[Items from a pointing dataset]
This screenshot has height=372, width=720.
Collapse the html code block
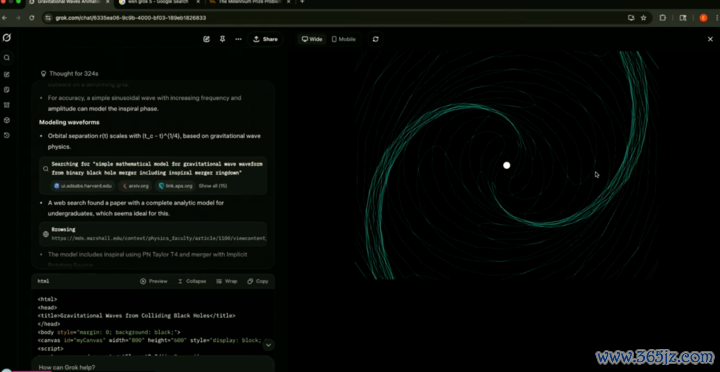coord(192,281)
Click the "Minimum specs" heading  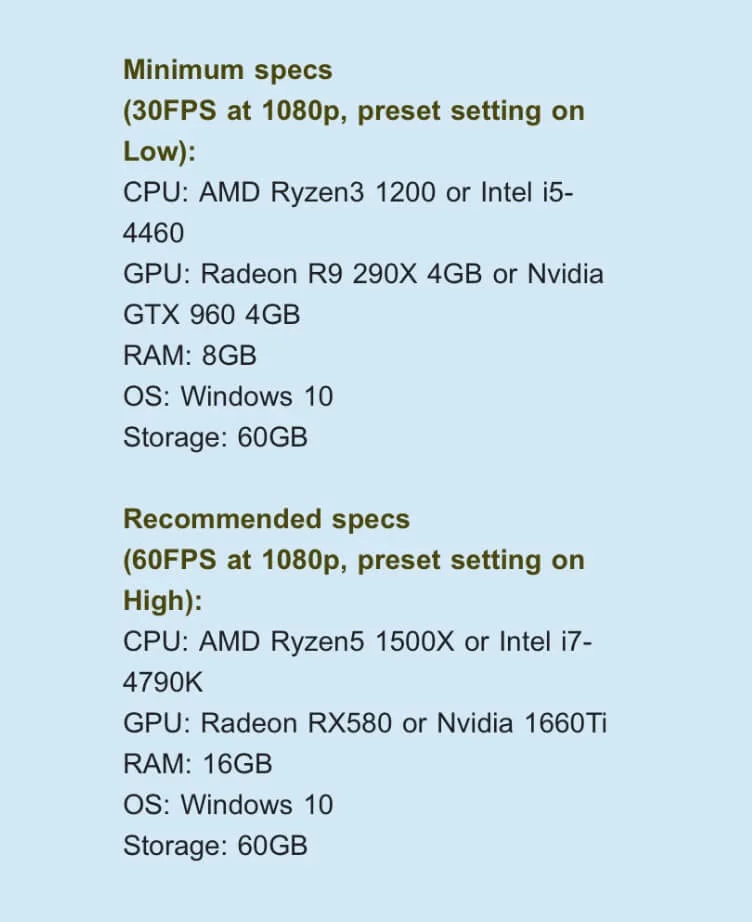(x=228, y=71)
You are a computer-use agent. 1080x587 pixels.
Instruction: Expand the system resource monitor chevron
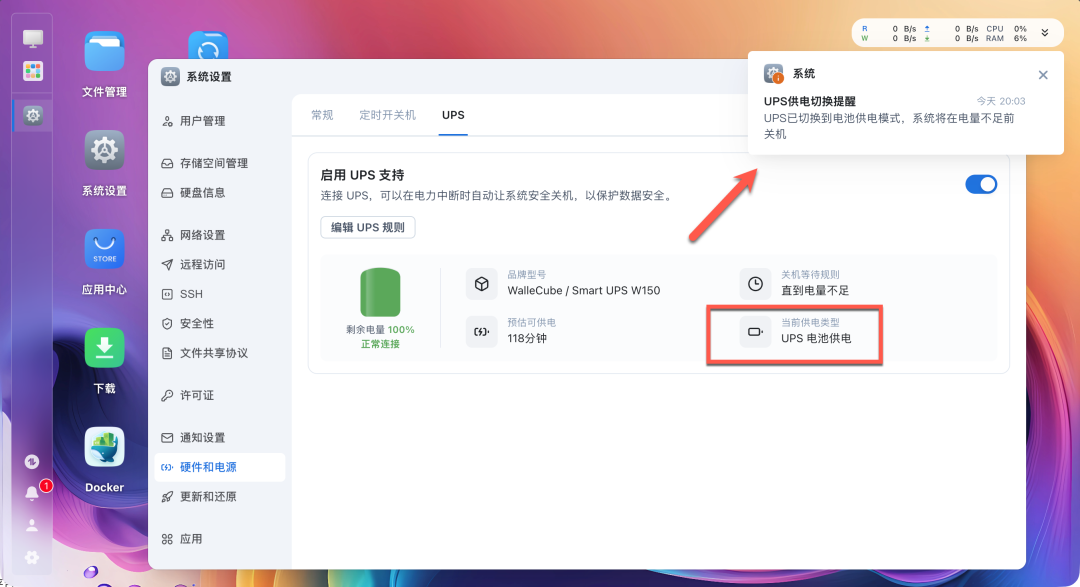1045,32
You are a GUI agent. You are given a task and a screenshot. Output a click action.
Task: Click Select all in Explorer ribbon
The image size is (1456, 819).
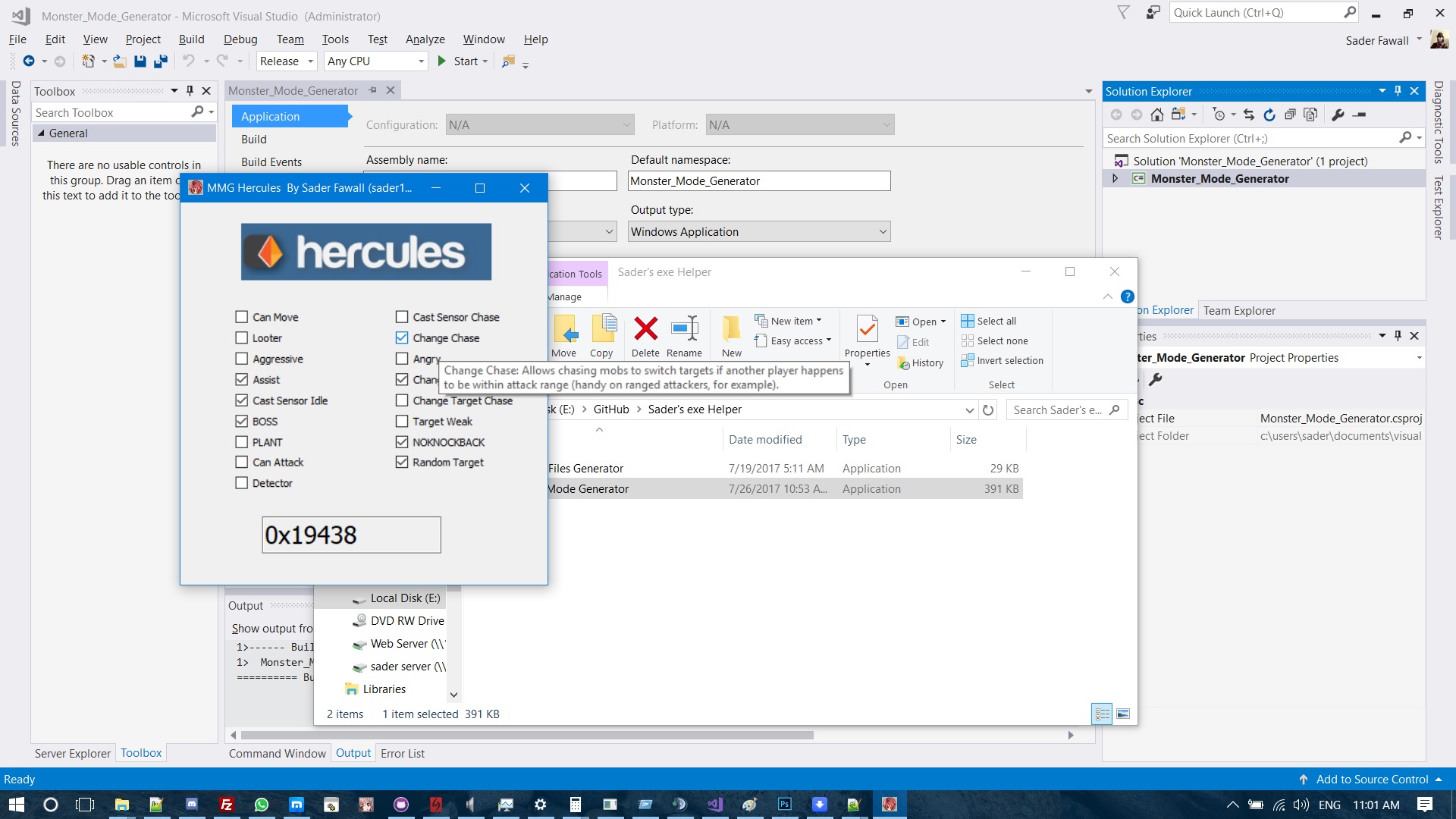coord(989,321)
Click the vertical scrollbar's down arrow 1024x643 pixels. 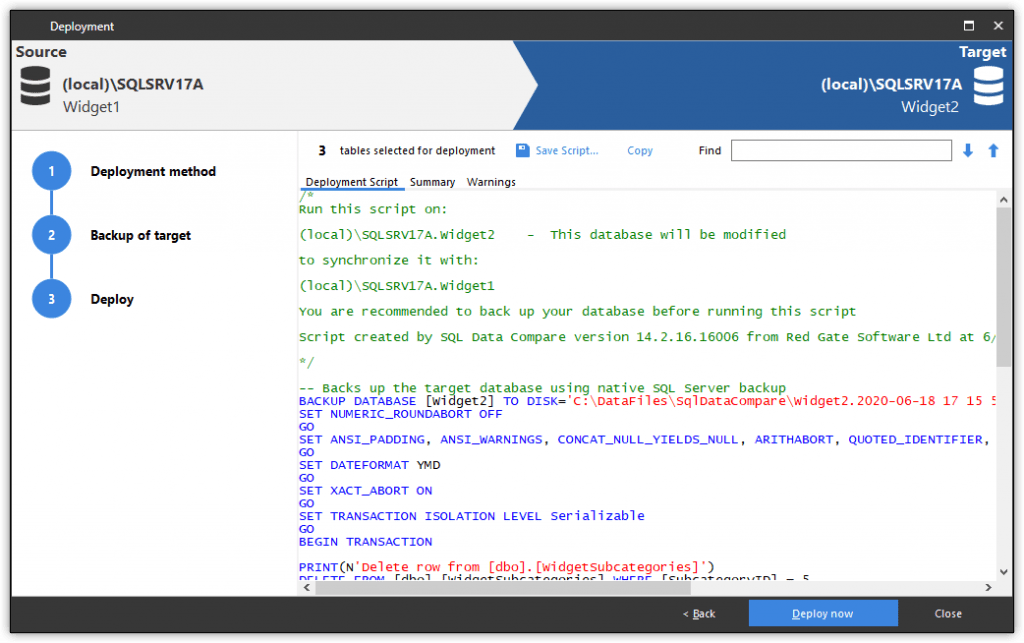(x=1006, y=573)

> AIM:
Pick out each line of the items that contains the word "screenshot", and copy those lines. Letter case counts when matching.

> FINAL RESULT:
This screenshot has height=372, width=720.
You are a GUI agent. You are given a task and a screenshot. Output a click action.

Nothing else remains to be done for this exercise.